## I. Load Data using Web API

Many websites (Twitter, Facebook, Kaggle, Reddit, ...) offer Application Programming Interfaces (APIs) which provide access to data on their web server. Today we will use Twitter API to download and analyze some tweets.

**Get started with Twitter API:**

1. Sign up on Twitter.
2. Apply for [develop access](https://developer.twitter.com/en/apps).
3. Create a Twitter app.

In [None]:
# Install tweepy package for Python
!pip install tweepy

In [None]:
import tweepy

In [None]:
# Copy and paste tokens from "Keys and Access Tokens" tab


In [None]:
# consumer_key = "(put your token here)"
# consumer_secret = "(put your token here)"
# access_token = "(put your token here)"
# access_token_secret = "(put your token here)"

In [None]:
# User authentication
auth = tweepy.OAuthHandler(consumer_key, consumer_secret)
auth.set_access_token(access_token, access_token_secret)

In [None]:
# Create API object to access twitter data
api = tweepy.API(auth)

## Task 1: Retrieve tweets from timeline

In [None]:
# My timeline
public_tweets = api.home_timeline(tweet_mode = "extended")

In [None]:
# Look into one tweet data
tweet = public_tweets[1]
tweet

In [None]:
# the _json attribute contains info of the tweet
tweet._json

In [None]:
# Find specific info
print(tweet.full_text)
print(tweet.author.name)
print(tweet.created_at)
print(tweet.author.location)

## Task 2: Retrieve Tweets from Another User

In [None]:
name = "nytimes"
tweetCount = 20
results = api.user_timeline(id=name, count=tweetCount, tweet_mode = "extended")

In [None]:
for tweet in results:
    print('-' * 80)
    print(tweet.full_text)

## Task 3: Search for Tweets

In [None]:
search_words = "wildfires -filter:retweets"
date_since = "2019-10-01"
cursor = tweepy.Cursor(api.search,
                       q=search_words,
                       lang="en",
                       since=date_since,
                       tweet_mode = "extended")

In [None]:
tweets = cursor.items(10)
for tweet in tweets:
    print('-' * 80)
    print(tweet.full_text)
    print(tweet.author.name)
    print(tweet.author.location)

In [None]:
# Create a Pandas DataFrame to store tweets, authors, and locations
import pandas as pd

# Create an empty data frame
tweets_df = pd.DataFrame(columns=['Name', 'Location', 'Text'])
tweets_df

In [None]:
# Append tweets data to the data frame
tweets = cursor.items(10)
count = 0
for tweet in tweets:
    tweets_df.loc[count, :] = [tweet.author.name,
                               tweet.author.location,
                               tweet.full_text]
    count += 1
                               
tweets_df

# II. Binary File Formats

## 1. pickle
The `pickle` module implements binary protocols for serializing and de-serializing a Python object structure.

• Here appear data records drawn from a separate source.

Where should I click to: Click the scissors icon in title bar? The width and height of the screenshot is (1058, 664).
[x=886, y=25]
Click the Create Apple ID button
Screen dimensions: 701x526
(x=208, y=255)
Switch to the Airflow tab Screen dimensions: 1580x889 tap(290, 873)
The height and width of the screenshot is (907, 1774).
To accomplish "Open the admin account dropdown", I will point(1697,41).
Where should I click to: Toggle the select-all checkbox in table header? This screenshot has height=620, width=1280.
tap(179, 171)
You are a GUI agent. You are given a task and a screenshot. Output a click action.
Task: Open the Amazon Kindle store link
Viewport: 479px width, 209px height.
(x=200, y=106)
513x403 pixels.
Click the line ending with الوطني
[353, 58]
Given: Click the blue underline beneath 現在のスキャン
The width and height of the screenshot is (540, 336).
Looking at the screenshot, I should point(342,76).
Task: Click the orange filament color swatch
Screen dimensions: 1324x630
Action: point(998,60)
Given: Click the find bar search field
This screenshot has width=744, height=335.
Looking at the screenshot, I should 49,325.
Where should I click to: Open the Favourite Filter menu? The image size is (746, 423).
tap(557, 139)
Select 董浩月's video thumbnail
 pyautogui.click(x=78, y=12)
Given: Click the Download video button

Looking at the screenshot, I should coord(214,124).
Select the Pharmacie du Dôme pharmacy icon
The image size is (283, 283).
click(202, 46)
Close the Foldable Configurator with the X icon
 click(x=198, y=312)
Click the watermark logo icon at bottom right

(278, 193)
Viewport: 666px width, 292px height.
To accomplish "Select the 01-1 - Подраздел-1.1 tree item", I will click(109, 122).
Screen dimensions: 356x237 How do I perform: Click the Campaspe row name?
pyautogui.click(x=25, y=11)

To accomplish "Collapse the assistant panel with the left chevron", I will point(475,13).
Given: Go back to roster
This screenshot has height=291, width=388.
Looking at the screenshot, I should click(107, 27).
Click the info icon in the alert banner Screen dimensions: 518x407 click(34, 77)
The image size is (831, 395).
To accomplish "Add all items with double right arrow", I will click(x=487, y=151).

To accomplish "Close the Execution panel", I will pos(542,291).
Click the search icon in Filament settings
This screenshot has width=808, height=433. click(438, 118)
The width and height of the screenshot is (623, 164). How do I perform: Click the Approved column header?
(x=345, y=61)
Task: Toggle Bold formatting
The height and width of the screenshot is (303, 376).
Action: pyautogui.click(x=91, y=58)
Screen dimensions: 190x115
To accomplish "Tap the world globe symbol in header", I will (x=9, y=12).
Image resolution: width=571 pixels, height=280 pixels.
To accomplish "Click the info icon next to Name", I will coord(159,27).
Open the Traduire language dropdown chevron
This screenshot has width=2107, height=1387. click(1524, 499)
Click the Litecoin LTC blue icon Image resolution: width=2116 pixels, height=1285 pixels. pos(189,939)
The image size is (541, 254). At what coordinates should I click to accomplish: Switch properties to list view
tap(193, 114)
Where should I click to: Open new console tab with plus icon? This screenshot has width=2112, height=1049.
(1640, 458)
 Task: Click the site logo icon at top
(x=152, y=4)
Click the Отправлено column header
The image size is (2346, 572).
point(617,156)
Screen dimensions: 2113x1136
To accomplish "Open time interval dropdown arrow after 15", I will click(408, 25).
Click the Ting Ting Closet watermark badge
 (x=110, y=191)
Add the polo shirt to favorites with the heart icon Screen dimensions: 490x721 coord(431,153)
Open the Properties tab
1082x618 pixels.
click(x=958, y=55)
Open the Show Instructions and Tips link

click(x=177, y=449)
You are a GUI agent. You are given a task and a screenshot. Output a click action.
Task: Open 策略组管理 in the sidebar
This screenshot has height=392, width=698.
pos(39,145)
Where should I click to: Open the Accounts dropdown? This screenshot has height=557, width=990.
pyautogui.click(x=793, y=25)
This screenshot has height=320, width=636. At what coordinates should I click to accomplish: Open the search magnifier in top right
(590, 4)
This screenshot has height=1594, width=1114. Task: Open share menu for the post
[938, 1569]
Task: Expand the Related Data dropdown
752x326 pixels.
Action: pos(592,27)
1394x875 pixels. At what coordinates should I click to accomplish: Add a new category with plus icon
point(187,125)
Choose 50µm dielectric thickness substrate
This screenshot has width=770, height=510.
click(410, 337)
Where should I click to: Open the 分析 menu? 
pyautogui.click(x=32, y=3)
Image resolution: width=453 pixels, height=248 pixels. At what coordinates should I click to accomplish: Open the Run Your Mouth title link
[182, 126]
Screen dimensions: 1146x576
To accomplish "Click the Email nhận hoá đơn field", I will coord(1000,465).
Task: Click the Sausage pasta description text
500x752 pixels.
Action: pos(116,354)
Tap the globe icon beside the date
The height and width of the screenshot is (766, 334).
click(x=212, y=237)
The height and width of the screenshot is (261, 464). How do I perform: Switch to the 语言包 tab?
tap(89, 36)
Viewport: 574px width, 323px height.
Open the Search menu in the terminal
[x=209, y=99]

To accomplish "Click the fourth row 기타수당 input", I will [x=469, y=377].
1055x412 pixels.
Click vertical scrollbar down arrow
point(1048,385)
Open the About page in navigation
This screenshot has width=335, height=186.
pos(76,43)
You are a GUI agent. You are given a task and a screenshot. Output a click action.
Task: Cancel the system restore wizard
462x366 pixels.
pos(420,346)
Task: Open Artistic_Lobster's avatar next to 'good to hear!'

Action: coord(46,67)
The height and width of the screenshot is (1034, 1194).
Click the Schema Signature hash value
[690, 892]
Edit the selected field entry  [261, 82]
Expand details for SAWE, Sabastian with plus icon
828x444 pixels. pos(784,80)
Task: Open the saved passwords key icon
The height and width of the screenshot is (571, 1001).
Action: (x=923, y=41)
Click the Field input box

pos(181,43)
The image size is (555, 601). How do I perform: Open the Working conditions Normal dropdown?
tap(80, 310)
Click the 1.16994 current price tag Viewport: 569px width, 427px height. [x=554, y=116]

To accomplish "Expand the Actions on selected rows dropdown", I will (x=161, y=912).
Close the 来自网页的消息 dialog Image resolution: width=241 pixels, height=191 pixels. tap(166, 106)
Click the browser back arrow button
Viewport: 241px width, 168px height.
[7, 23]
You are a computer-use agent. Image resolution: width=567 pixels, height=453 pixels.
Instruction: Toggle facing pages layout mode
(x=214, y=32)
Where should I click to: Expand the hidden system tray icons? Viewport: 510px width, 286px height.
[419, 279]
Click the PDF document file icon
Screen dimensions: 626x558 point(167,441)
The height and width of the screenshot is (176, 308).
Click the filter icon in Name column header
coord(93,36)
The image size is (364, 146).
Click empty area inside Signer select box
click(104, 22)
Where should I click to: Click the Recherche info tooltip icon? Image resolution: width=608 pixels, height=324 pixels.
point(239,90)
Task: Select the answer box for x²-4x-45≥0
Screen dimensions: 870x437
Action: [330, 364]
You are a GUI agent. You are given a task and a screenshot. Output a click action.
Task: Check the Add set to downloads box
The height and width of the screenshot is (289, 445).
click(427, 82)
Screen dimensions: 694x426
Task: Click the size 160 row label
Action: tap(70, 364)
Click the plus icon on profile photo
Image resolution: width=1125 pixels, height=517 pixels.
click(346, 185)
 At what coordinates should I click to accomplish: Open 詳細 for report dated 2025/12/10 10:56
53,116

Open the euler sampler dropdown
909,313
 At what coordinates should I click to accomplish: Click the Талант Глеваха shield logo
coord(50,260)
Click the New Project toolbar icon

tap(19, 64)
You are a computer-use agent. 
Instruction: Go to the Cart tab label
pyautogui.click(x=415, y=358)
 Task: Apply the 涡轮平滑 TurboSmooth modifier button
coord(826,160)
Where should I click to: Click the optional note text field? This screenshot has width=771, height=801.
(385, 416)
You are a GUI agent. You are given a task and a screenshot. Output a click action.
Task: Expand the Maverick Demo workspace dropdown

Only Python can properly read and write pickle files

In [1]:
# Let's create a data frame first
import numpy as np
import pandas as pd

values = np.array([
    [100, 80, 95, 'A'],
    [55, 60, 45, 'F'],
    [70, 75, 90, 'A'],
    [75, 70, 60, 'D'],
    [60, 73, 75, 'C'],
    [72, 63, -1, 'NA']
])
df = pd.DataFrame(values,
                   columns=['Midterm', 'Project', 'Final', 'LetterGrade'],
                   index=['Alex', 'Bob', 'Chris', 'Doug', 'Eva', "Frank"])
df

Unnamed: 0,Midterm,Project,Final,LetterGrade
Alex,100,80,95,A
Bob,55,60,45,F
Chris,70,75,90,A
Doug,75,70,60,D
Eva,60,73,75,C
Frank,72,63,-1,


In [2]:
# Save as a .pickle file
df.to_pickle("Data/temp/data.pickle")

In [3]:
# Load the pickle file
df_pickle = pd.read_pickle("Data/temp/data.pickle")
df_pickle

Unnamed: 0,Midterm,Project,Final,LetterGrade
Alex,100,80,95,A
Bob,55,60,45,F
Chris,70,75,90,A
Doug,75,70,60,D
Eva,60,73,75,C
Frank,72,63,-1,


## 2. HDF5
The "HDF" stands for "hierarchical data format". HDF5 can be a good choice for working with very large datasets that don't fit into memory, as you can efficiently read and write small sections of large arrays.

In [7]:
df = pd.DataFrame({
    'Col1': np.random.randn(100),
    'Col2': np.random.randn(100)
})
df.head(5)

Unnamed: 0,Col1,Col2
0,-0.20768,-0.137898
1,-0.267059,-0.477401
2,0.923666,1.516953
3,-0.042093,-1.018903
4,-2.822723,2.128009


In [9]:
df.to_hdf('Data/temp/data.h5', 'obj1', format='table')

In [10]:
df_hdf5 = pd.read_hdf('Data/temp/data.h5', 'obj1', where=['index < 3'])
df_hdf5

Unnamed: 0,Col1,Col2
0,-0.20768,-0.137898
1,-0.267059,-0.477401
2,0.923666,1.516953


## 3. feather
The feather format is adapted from the R statistical language. It has extremely high read and write performance.

In [14]:
import time
start = time.time()
df.to_feather('Data/temp/data.feather')
end = time.time()
print("Time cost:", (end - start))

Time cost: 0.004143953323364258


In [18]:
import time
start = time.time()
df_feather = pd.read_feather('Data/temp/data.feather')
end = time.time()
print("Time cost:", (end - start))
df_feather

Time cost: 0.0027763843536376953


Unnamed: 0,Col1,Col2
0,-0.207680,-0.137898
1,-0.267059,-0.477401
2,0.923666,1.516953
3,-0.042093,-1.018903
4,-2.822723,2.128009
...,...,...
95,-0.371647,-1.801467
96,-1.158852,-0.749160
97,1.319792,-0.716860
98,-0.666237,0.211813


# III. Interacting with Databases
In a business setting, most data may not be stored in text or binary files. SQL-based relational databases (such as mySQL) are in wide use.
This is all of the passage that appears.